Gradual optimization is often proposed on the theory a "quick and dirty" translation of low-use code saves enough translation overhead to reduce the overall running time. In practice, gradual retranslation often does not lead to significant savings, and sometimes leads to worse overall performance: high-use code is translated several times, thus increasing the translation cost of high-use code; and all code runs slowly before any of it runs quickly.

Of course the total cost depends on translation cost, translated code speed, and the statistics of use. Thus, there are situations where gradual optimization does yield higher performance. The point here is gradual optimization is not such an "obviously" good idea as it first seems. Again, the observation is that the initial translation cost is reduced, but high-running instructions pay a higher total translation cost, and all instructions have to run slowly before any of them run fast. (This observation goes at least as far back as Hansen's 1973 dissertation.)

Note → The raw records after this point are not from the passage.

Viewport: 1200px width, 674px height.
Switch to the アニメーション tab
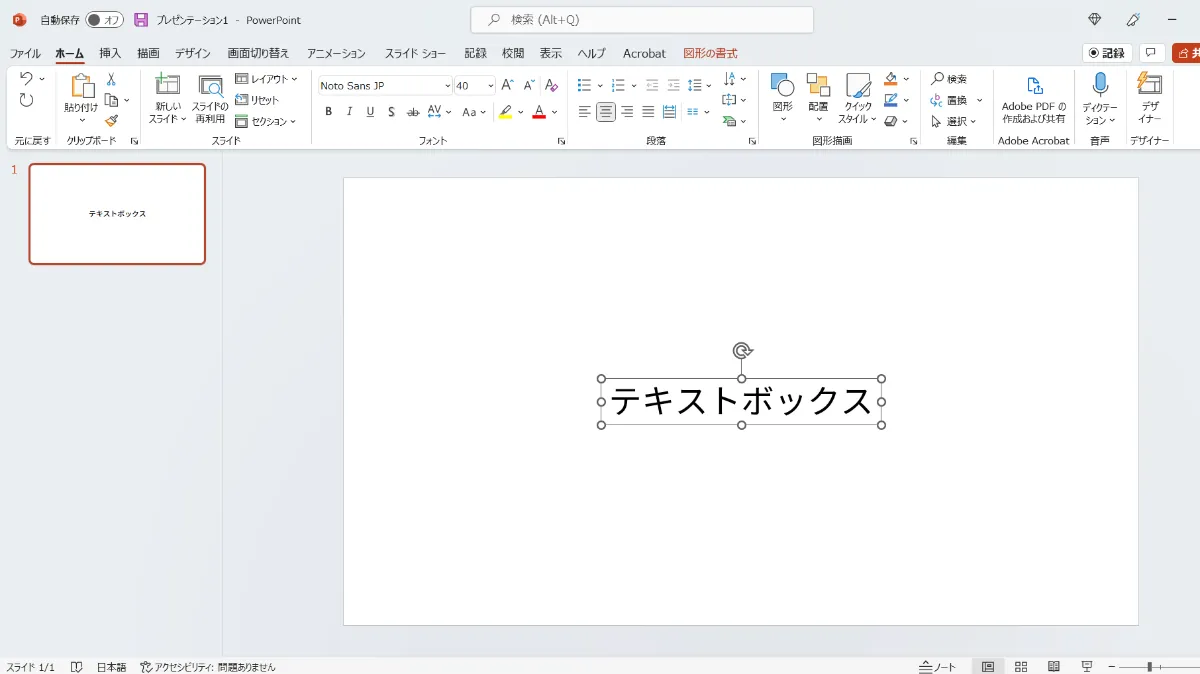[336, 53]
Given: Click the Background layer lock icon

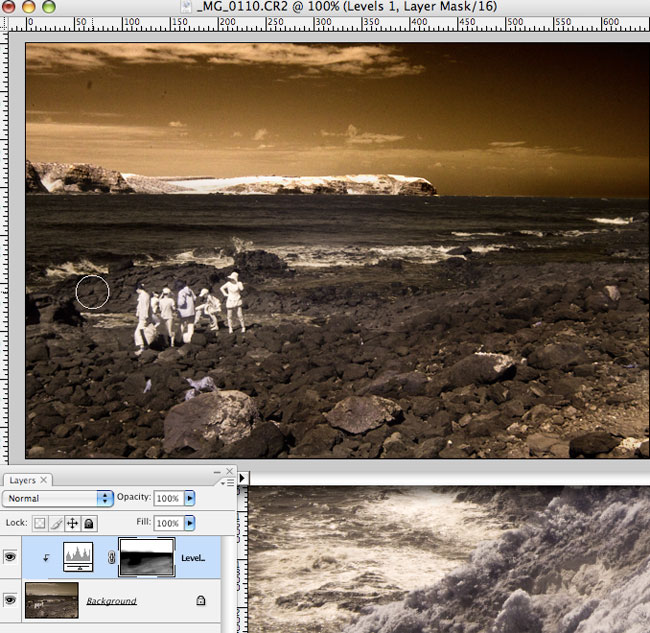Looking at the screenshot, I should pos(200,601).
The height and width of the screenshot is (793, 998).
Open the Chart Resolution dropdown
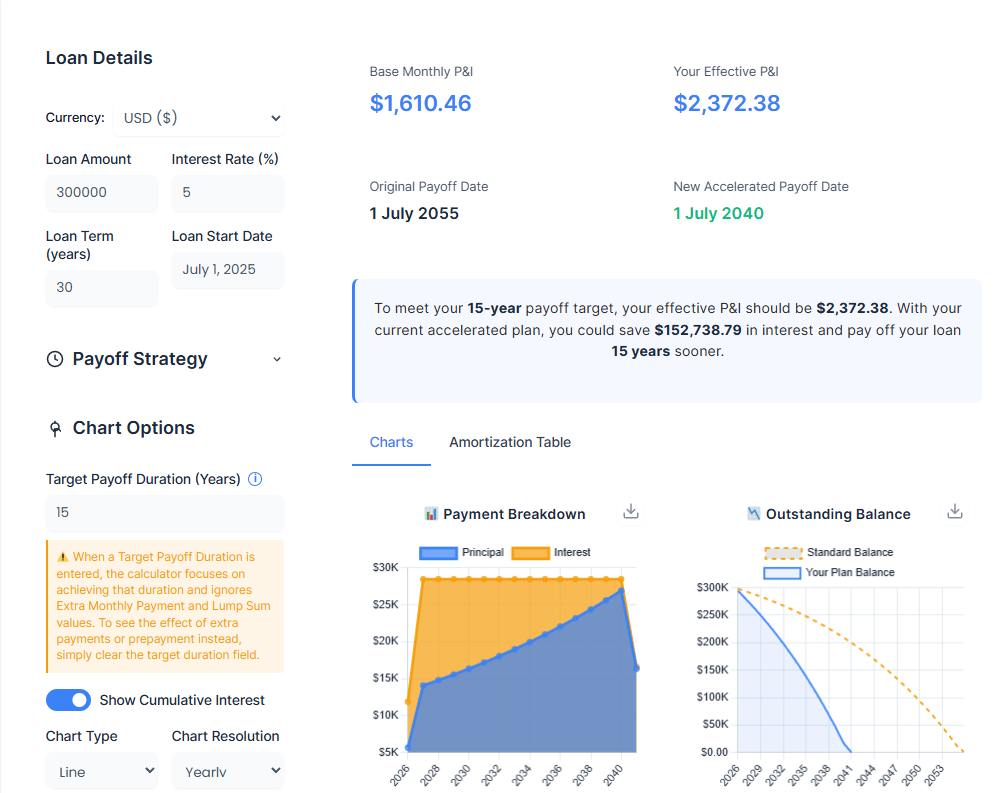227,770
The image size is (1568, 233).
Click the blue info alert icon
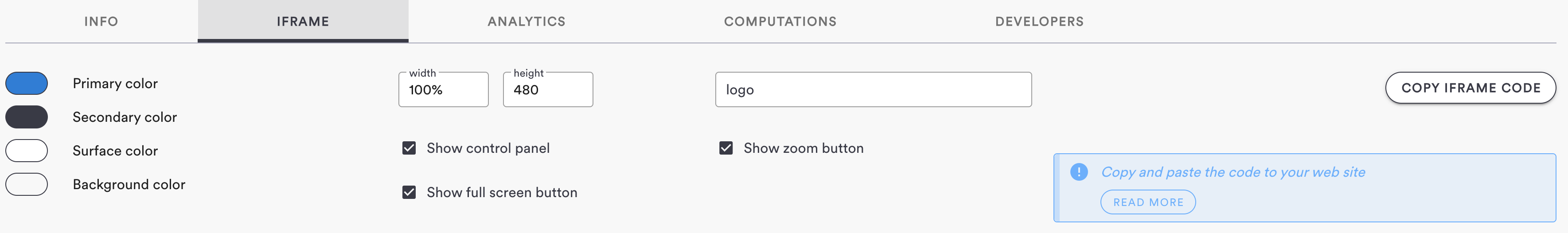(x=1079, y=172)
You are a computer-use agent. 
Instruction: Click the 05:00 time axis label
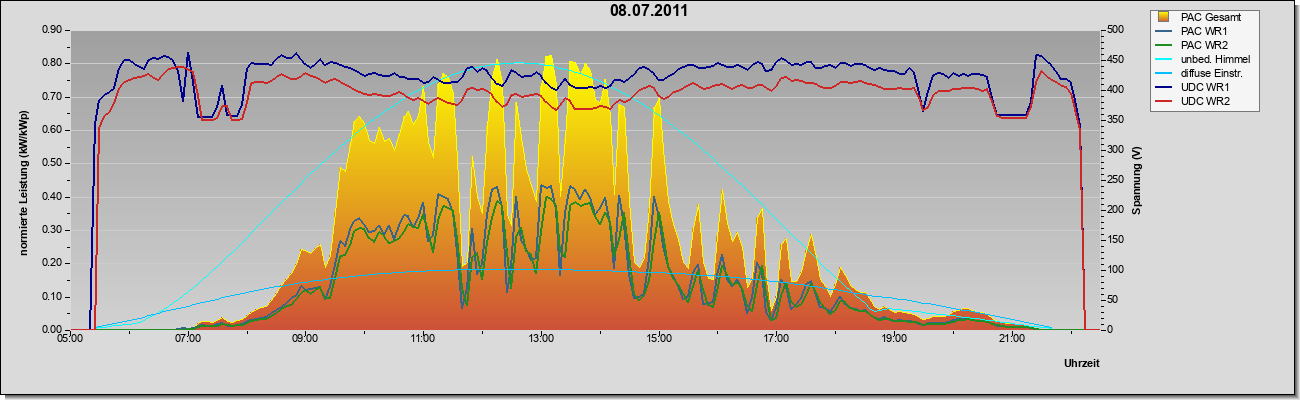click(x=70, y=340)
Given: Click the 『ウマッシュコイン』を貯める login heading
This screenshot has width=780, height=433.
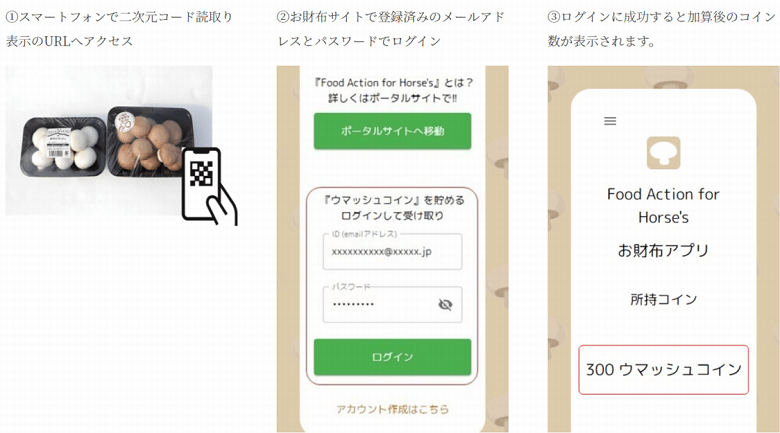Looking at the screenshot, I should tap(392, 208).
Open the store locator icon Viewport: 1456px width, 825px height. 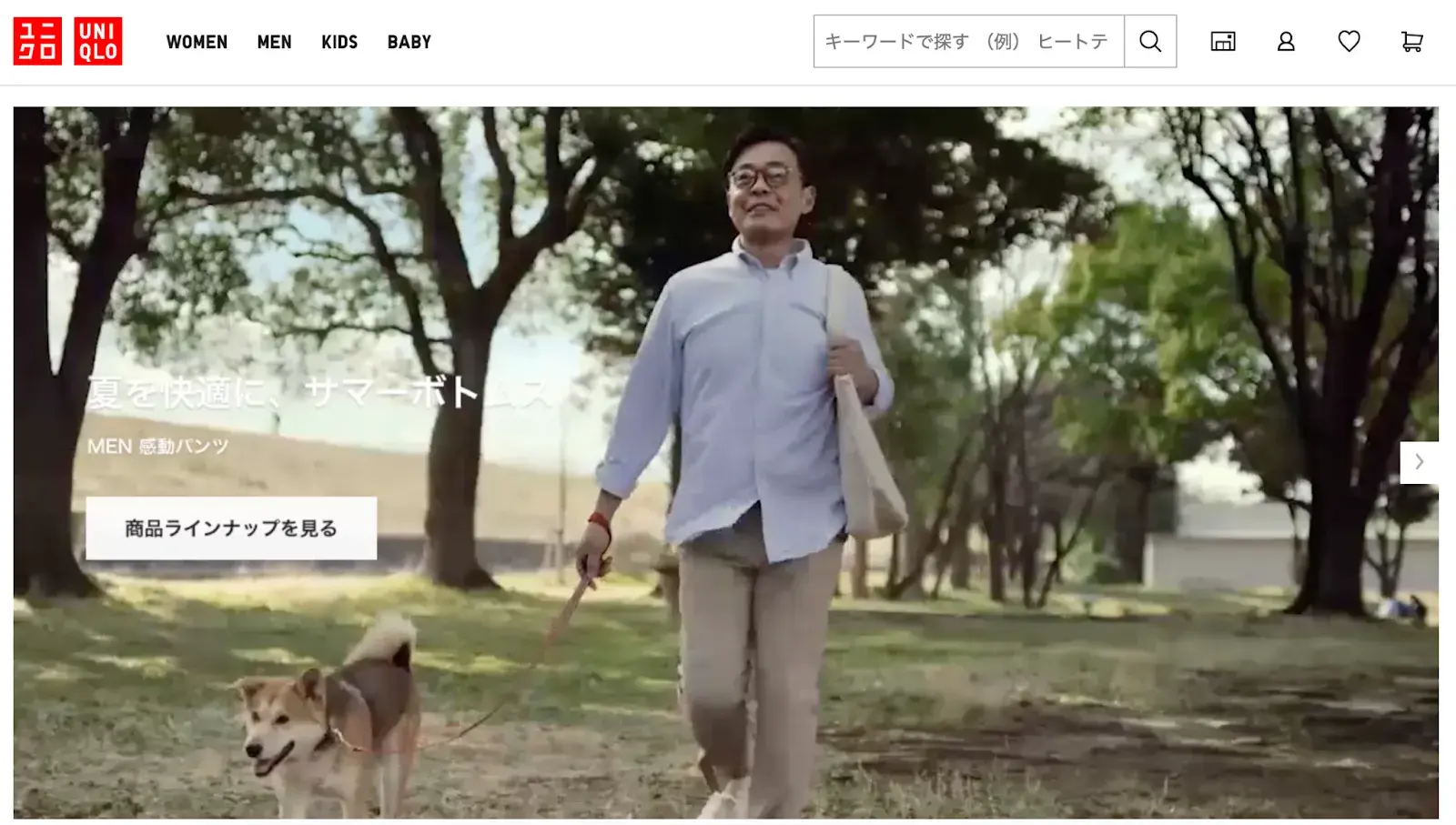(1223, 41)
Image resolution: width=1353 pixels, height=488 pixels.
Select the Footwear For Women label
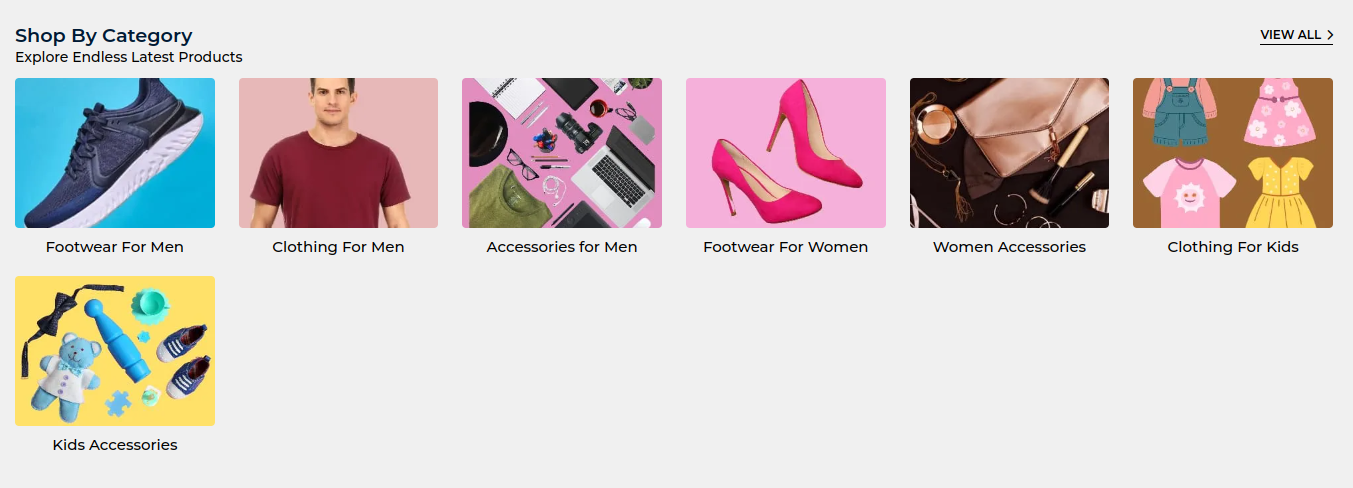pos(786,247)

However, if we look at interactive programs, we observe gradual optimization tends to reduce interactive pauses. Here, the highest translation costs are paid only when code is executed many times. Thus, gradual optimization shifts some translation costs from low-execution code to high-execution code. Translation costs are thus better interleaved with execution, and the performance variability during the run is reduced and so the user's perception of performance is improved.

What are issues for DBT on multiple cooperating processors?

A multiprocessor system with coherent data caches extends translation cache coherency, since writes by any processor may invalidate a translation. In uniprocessors doing DBT, it is common to write-protect a page and trap on writes. A similar strategy in a multiprocessor requires translation on one processor performs suitable synchronization with all other processors, to ensure writes by one processor are consistent with translation by another. Fine-grained strategies for self-modifying code need to be safe against concurrent writes by a different processor.

For systems built as a set of uniprocessors, there are no new coherency issues, but consistent rates of forward progress are more important as inter-processor cooperation gets more fine-grained.